**EXERCISE INSTRUCTIONS:** Exactly the line with "Task: Expand the 扭曲 filter submenu" and the lines that follow it, through the closing line of the entries, should be restated, with nothing left out or added.

(Source records)
= = = = = = =

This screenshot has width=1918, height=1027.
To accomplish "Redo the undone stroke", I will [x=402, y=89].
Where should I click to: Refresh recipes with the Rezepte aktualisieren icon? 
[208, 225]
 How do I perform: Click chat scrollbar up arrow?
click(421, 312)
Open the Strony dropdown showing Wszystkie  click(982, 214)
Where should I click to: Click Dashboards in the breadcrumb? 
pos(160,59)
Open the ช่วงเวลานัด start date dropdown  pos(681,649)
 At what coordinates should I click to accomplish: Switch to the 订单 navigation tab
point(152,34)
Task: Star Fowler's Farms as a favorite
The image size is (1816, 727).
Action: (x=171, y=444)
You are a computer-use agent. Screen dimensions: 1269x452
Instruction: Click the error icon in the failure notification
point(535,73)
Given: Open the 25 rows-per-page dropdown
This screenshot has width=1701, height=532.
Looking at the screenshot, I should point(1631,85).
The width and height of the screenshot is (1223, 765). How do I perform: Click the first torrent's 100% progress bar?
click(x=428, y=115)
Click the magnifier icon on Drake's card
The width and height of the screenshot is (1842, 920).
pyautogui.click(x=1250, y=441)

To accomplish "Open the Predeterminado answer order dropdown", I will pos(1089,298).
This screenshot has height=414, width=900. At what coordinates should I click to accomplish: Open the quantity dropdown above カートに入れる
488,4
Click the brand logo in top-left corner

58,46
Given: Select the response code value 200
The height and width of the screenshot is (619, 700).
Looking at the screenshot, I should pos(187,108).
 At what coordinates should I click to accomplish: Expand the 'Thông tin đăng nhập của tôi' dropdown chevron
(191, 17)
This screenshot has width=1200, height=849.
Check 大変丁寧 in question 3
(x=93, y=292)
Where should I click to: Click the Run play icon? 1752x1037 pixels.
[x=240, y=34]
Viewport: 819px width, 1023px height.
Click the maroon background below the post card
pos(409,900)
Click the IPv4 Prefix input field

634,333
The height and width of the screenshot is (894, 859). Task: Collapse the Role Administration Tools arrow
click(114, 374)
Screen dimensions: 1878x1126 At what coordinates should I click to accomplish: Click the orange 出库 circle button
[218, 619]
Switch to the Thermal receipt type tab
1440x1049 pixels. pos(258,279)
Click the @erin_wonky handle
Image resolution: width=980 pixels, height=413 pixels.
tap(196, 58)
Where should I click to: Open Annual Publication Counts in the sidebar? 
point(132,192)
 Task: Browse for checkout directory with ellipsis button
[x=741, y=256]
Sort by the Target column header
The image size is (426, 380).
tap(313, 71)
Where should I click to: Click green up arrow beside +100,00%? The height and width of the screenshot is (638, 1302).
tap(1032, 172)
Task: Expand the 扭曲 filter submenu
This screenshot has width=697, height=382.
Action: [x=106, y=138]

= = = = = = =

**ANSWER TO THIS TASK:**
Task: Expand the 扭曲 filter submenu
This screenshot has width=697, height=382.
Action: [x=106, y=138]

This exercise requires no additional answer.